확률적 경사 상승법을 사용한 손실 최대화

@tf.function
def gradient_ascent_step(image, filter_index, learning_rate):
    with tf.GradientTape() as tape:
        tape.watch(image)
        loss = compute_loss(image, filter_index)
    grads = tape.gradient(loss, image)   
    grads = tf.math.l2_normalize(grads)
    image += learning_rate * grads    
    return image

@tf.function
-> 데코레이터는 TensorFlow 함수로써의 동작을 최적화하기 위해 사용
tf.GradientTape()
-> gradient를 계산할 수 있는 tape을 생성
loss = compute_loss(image, filter_index)
-> 호출하여 손실을 계산
image = tf.random.uniform(
minval=0.4,
maxval=0.6,
shape=(1, img_width, img_height, 3))
-> tf.random.uniform를 사용하여 초기 이미지를 생성
gradient_ascent_step
-> gradient ascent를 수행하여 이미지를 손실을 최대화하는 방향으로 업데이트

텐서를 이미지로 변환하기 위한 유틸리티 함수

def deprocess_image(image):
    image -= image.mean()
    image /= image.std()
    image *= 64
    image += 128
    image = np.clip(image, 0, 255).astype("uint8")
    image = image[25:-25, 25:-25, :]
    return image

입력된 이미지에서 평균을 뺍니다. 이는 이미지를 중심에 정렬하기 위한 작업입니다.
이미지를 표준편차로 나눕니다. 이는 이미지의 명암을 조정하는 작업입니다.
이미지를 64배 확장하고 128을 더합니다. 이는 이미지의 명암 범위를 확장하는 작업입니다.
이미지를 0과 255 사이의 값으로 클리핑하고 "uint8" 자료형으로 변환합니다. 이는 이미지를 정수 픽셀 값으로 변환하는 작업입니다.
이미지의 가장자리 25픽셀을 제거합니다. 이는 이미지의 가장자리에 나타나는 노이즈를 제거하는 작업입니다.
최종적으로 후처리된 이미지를 반환합니다.

all_images = []
for filter_index in range(64):
    print(f"{filter_index}번 필터 처리중")
    image = deprocess_image(
        generate_filter_pattern(filter_index)
    )
    all_images.append(image)

margin = 5
n = 8
cropped_width = img_width - 25 * 2
cropped_height = img_height - 25 * 2
width = n * cropped_width + (n - 1) * margin
height = n * cropped_height + (n - 1) * margin
stitched_filters = np.zeros((width, height, 3))

for i in range(n):
    for j in range(n):
        image = all_images[i * n + j]
        stitched_filters[
            (cropped_width + margin) * i : (cropped_width + margin) * i + cropped_width,
            (cropped_height + margin) * j : (cropped_height + margin) * j
            + cropped_height,
            :,
        ] = image

keras.utils.save_img(
    f"filters_for_layer_{layer_name}.png", stitched_filters)

generate_filter_pattern
-> 각 필터의 패턴을 생성
deprocess_image
-> 패턴을 후처리합니다. 그런 다음, 모든 필터에 대해 생성된 이미지를 all_images 리스트에 저장
stitched_filters
-> 이 배열은 각 필터 패턴을 격자 형태로 결합한 이미지를 저장하기 위해 사용

img_path = keras.utils.get_file(
    fname="elephant.jpg",
    origin="https://img-datasets.s3.amazonaws.com/elephant.jpg")

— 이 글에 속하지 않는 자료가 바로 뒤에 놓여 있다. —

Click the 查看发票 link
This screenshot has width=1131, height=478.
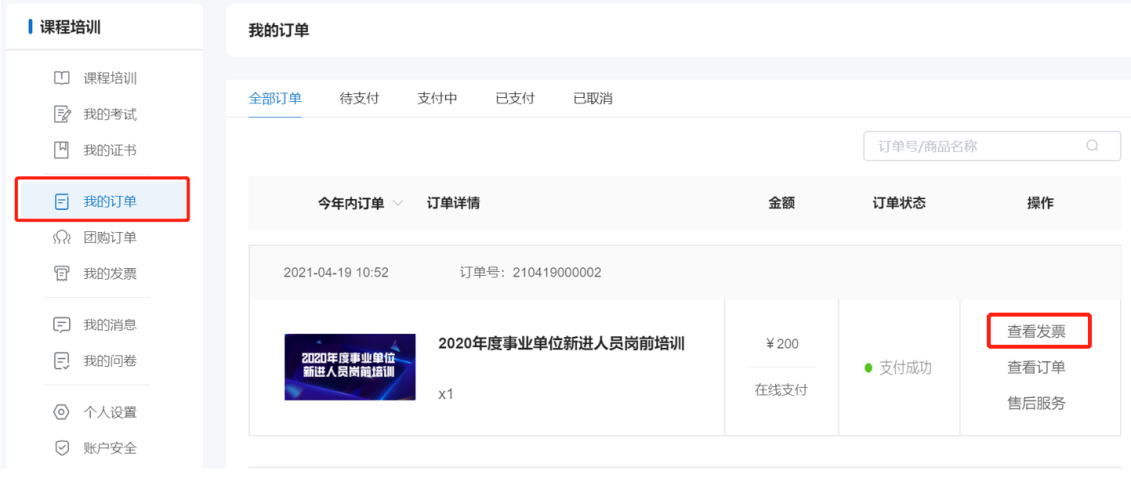coord(1036,331)
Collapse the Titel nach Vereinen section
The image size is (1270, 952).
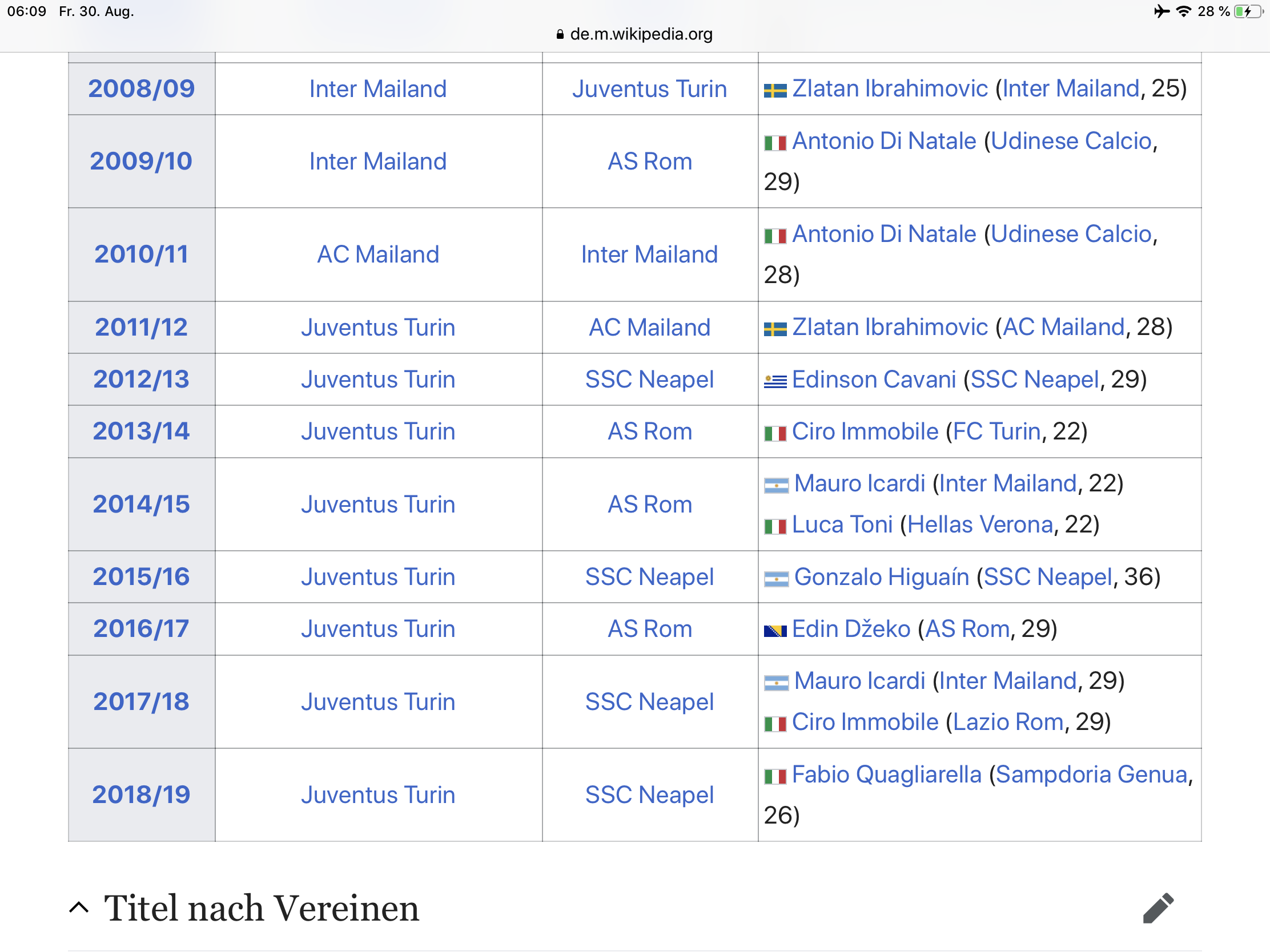tap(79, 908)
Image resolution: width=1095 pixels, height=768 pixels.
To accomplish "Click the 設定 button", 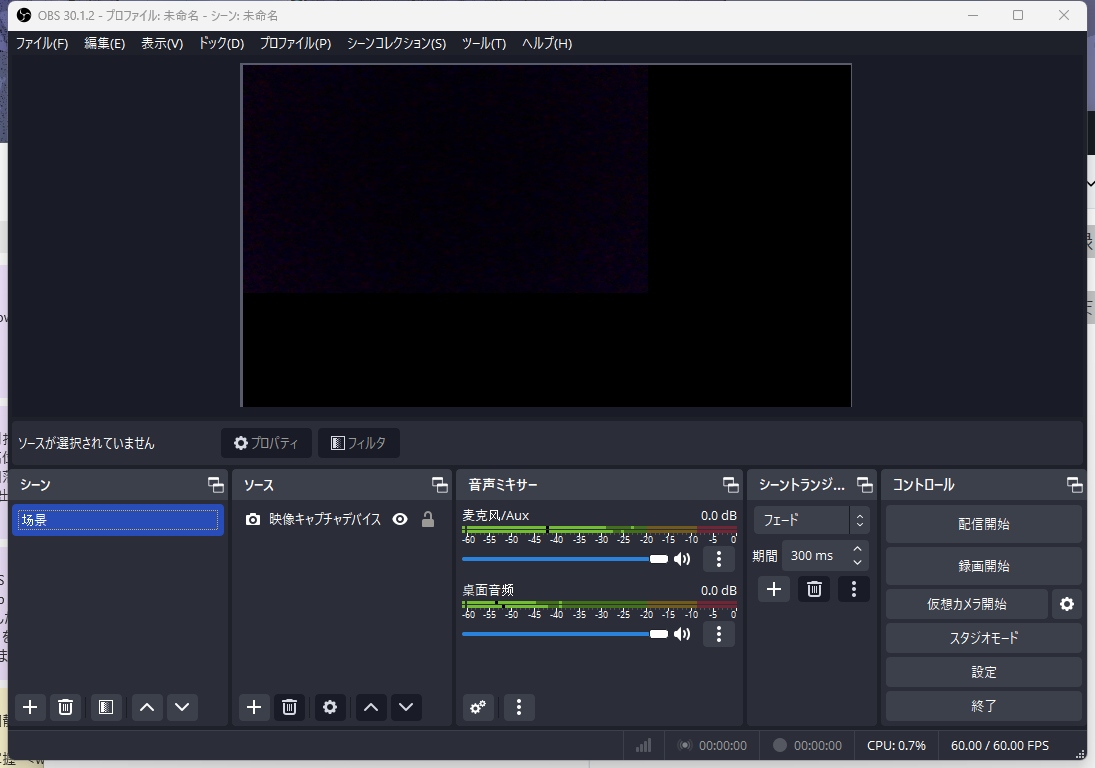I will pos(983,672).
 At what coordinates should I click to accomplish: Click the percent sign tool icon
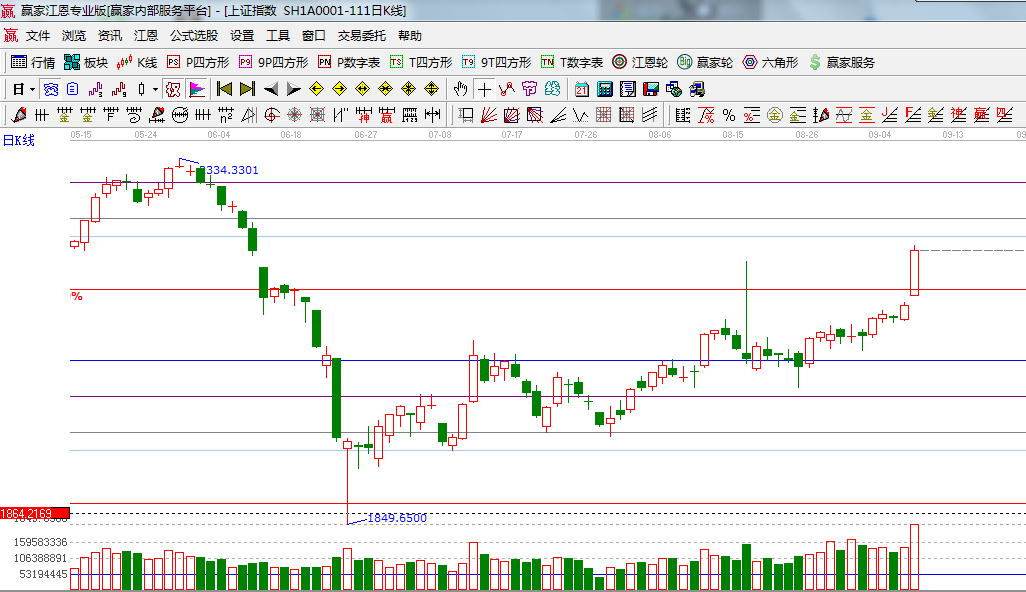(728, 115)
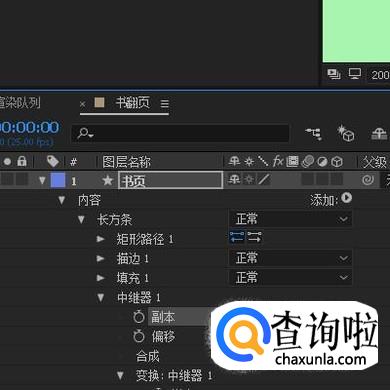Screen dimensions: 390x390
Task: Click the label tag column icon
Action: [x=53, y=162]
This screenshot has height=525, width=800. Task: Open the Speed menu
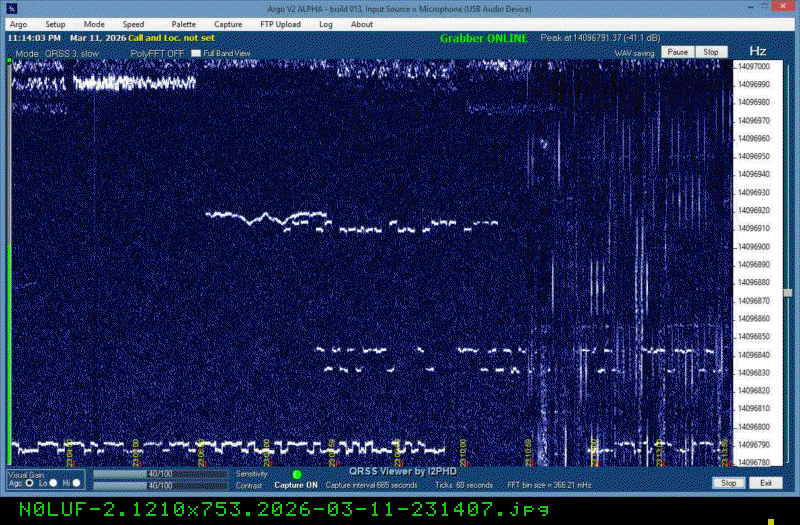[x=133, y=24]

def get_img_array(img_path, target_size):
    img = keras.utils.load_img(img_path, target_size=target_size)
    array = keras.utils.img_to_array(img)
    array = np.expand_dims(array, axis=0)
    array = keras.applications.xception.preprocess_input(array)
    return array

img_array = get_img_array(img_path, target_size=(299, 299))

keras.applications.xception.preprocess_input

-> 이미지 배열을 Xception 모델의 입력 형식에 맞게 전처리
-> 이미지 배열의 픽셀 값을 전처리하여 Xception 모델이 예상하는 형식으로 맞춥니다.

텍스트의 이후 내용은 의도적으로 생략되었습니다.